Family: Brown may have suffered brain trauma
A spokesperson for the family of former Notre Dame defensive coordinator Corwin Brown said his behavior during a recent SWAT team standoff at his home in Granger, Ind., may have been the result of brain trauma suffered during his playing career.
Brown was charged with three felonies as a result of his standoff with St. Joseph's County Police on Aug. 12, including criminal confinement and domestic battery, according police. After his wife and three children fled the home, Brown barricaded himself inside for seven hours while a SWAT team surrounded the house. The standoff ended when Brown, 41, suffered an apparent self-inflicted gunshot wound to the torso.

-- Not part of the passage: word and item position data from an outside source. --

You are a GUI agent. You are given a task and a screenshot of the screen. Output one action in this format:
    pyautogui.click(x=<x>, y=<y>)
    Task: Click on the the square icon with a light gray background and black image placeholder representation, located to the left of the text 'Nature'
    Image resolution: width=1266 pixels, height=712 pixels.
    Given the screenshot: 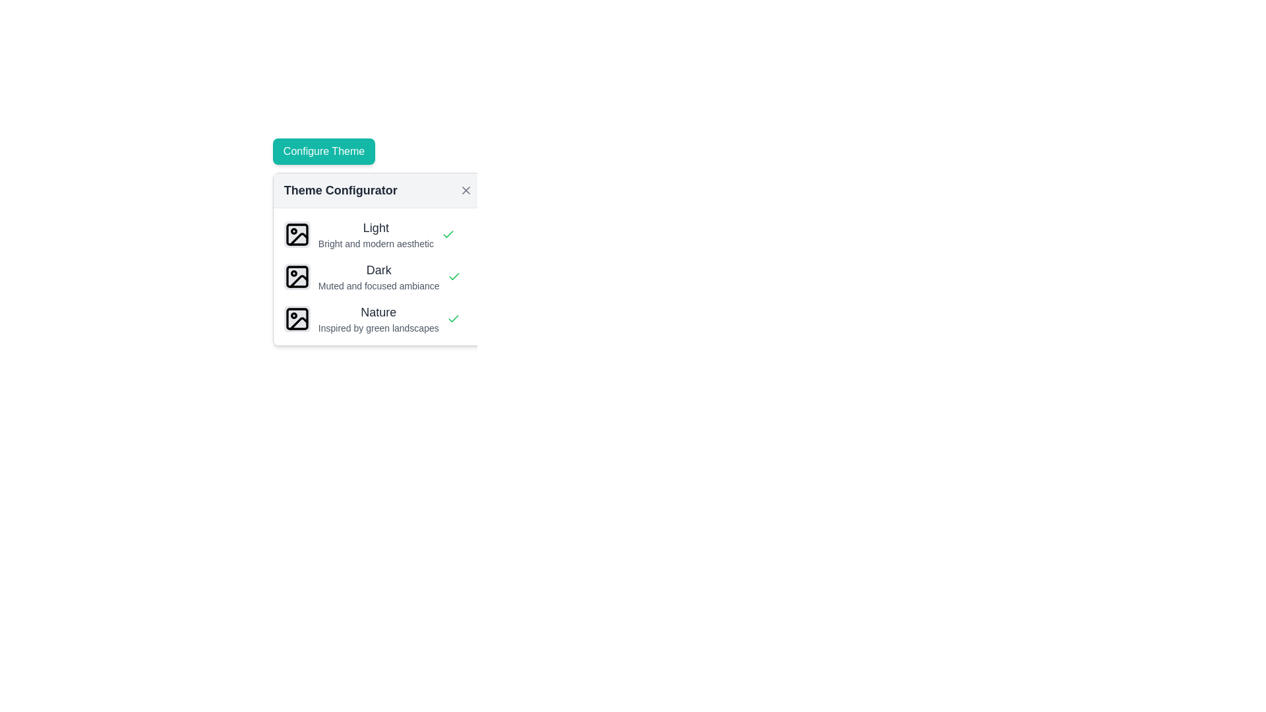 What is the action you would take?
    pyautogui.click(x=296, y=319)
    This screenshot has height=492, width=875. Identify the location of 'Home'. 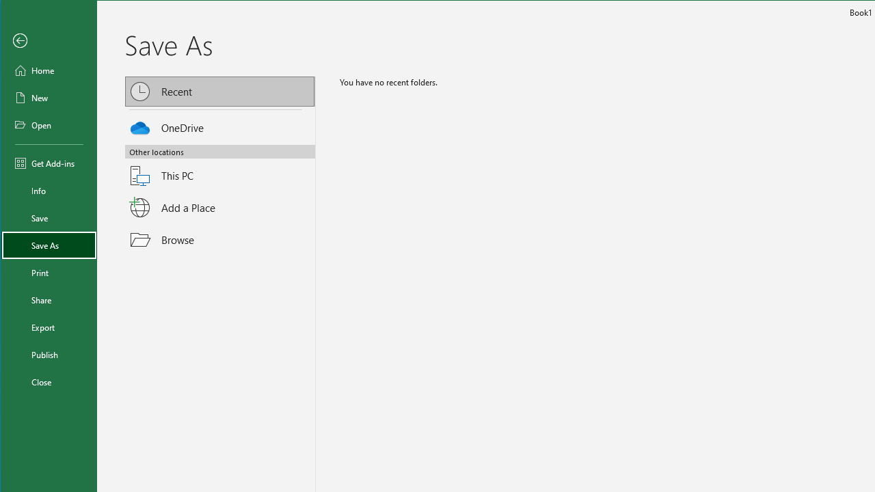
(49, 70).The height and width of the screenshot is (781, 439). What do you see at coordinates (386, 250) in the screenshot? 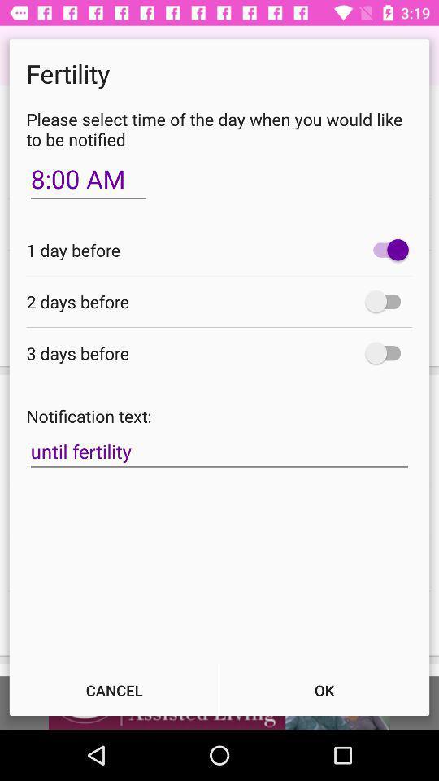
I see `item next to the 1 day before item` at bounding box center [386, 250].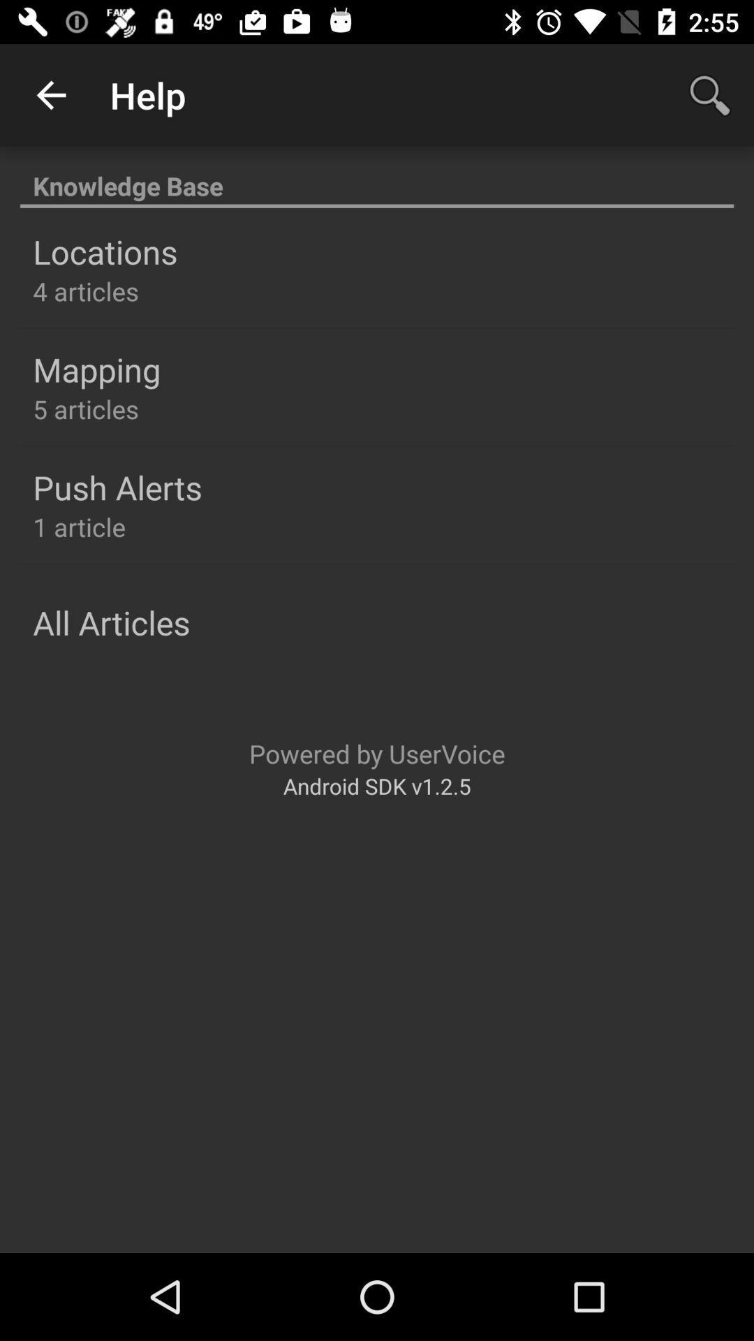 The width and height of the screenshot is (754, 1341). What do you see at coordinates (79, 526) in the screenshot?
I see `the 1 article item` at bounding box center [79, 526].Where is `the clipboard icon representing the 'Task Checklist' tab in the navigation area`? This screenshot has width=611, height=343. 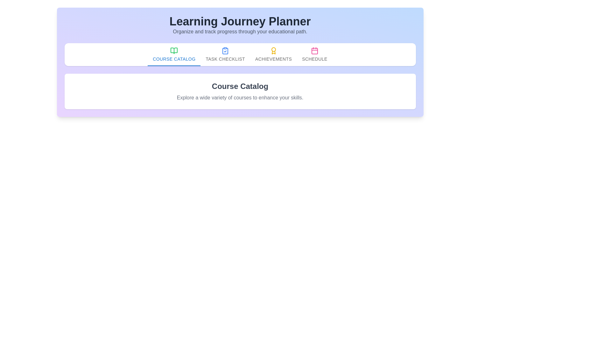 the clipboard icon representing the 'Task Checklist' tab in the navigation area is located at coordinates (225, 51).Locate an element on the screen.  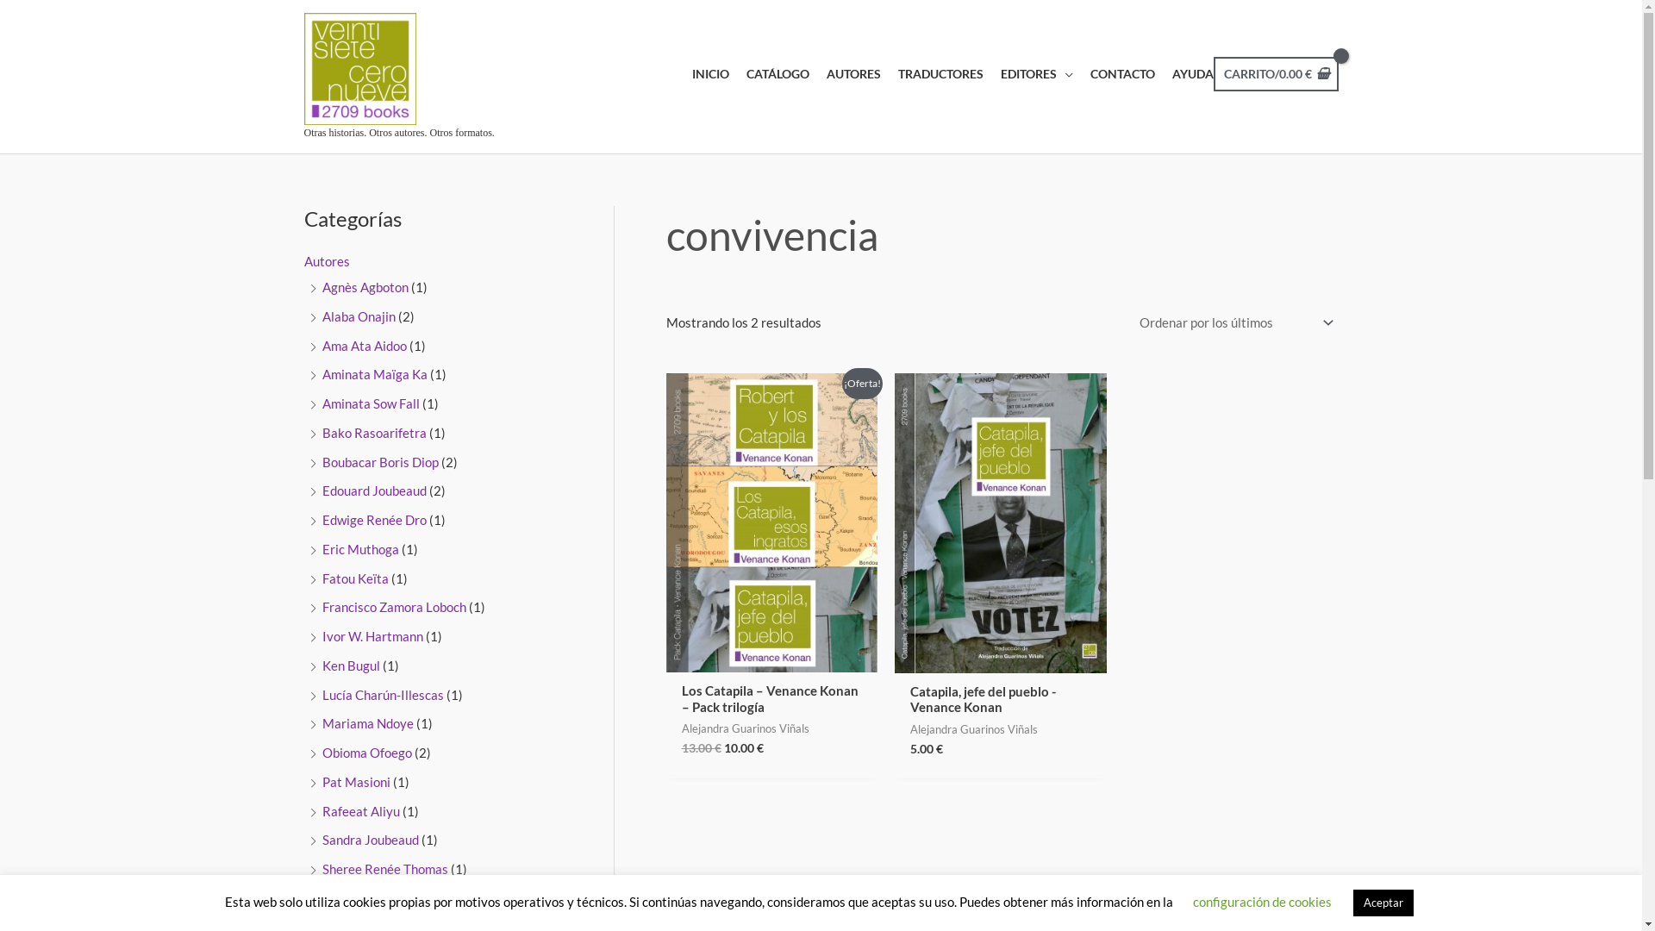
'Sandra Joubeaud' is located at coordinates (370, 839).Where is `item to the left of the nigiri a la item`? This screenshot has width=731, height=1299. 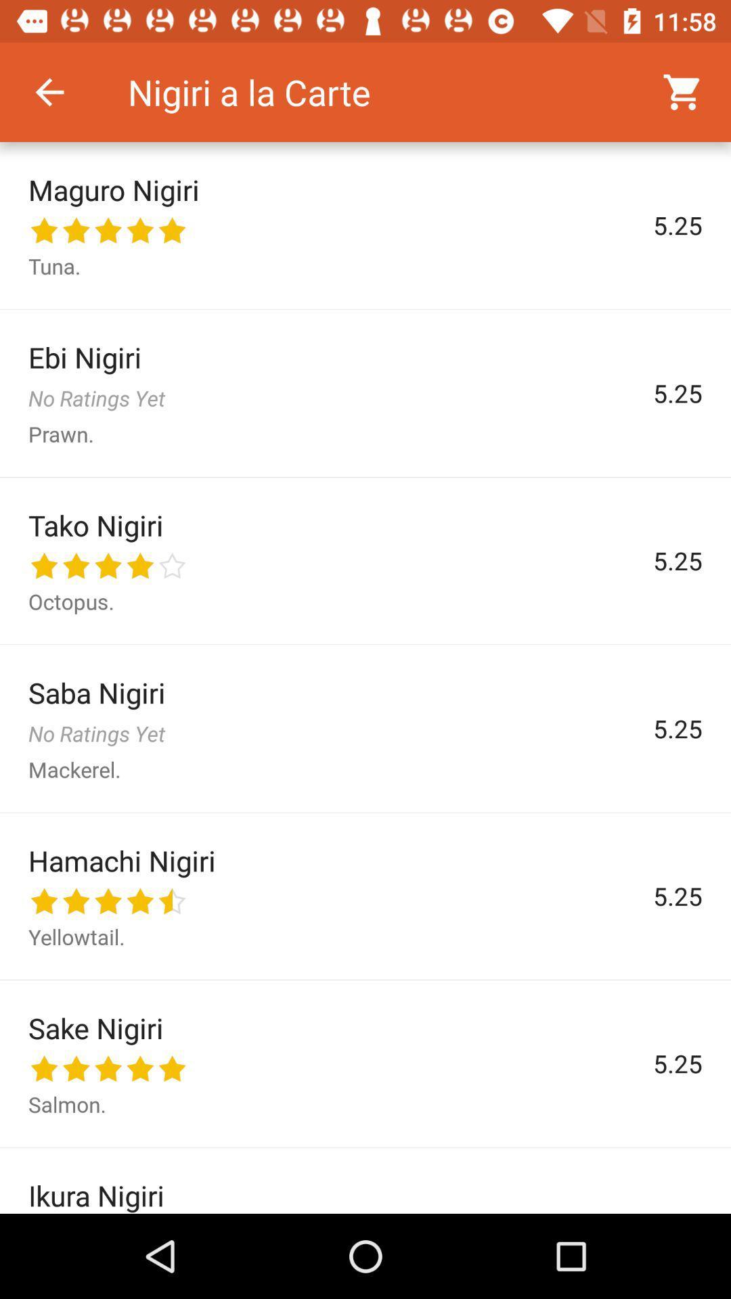 item to the left of the nigiri a la item is located at coordinates (49, 91).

"We believe Corwin is suffering from symptoms similar to those experienced by the late Dave Duerson and were caused by the many notable collisions during Corwin's career in the NFL," spokesperson Julian Green, a friend and former classmate of Brown's at Julian High, wrote in a statement released by the Brown family.
Duerson, a former Chicago Bears safety, shot himself in the chest on Feb. 17, presumably so his brain could be tested for chronic traumatic encephalopathy, a trauma-induced disease found in a growing list of former football players.
The family hopes to consult with neurologist Dr. Robert Cantu, one of the foremost authorities on sports concussions.
Brown played collegiately at Michigan before an eight-year NFL career with the Detroit Lions, New York Jets and New England Patriots.
"We can no longer remain silent and we believe it is important that his former teams, teammates, coaches and the NFL understand the severity of this situation," the statement read.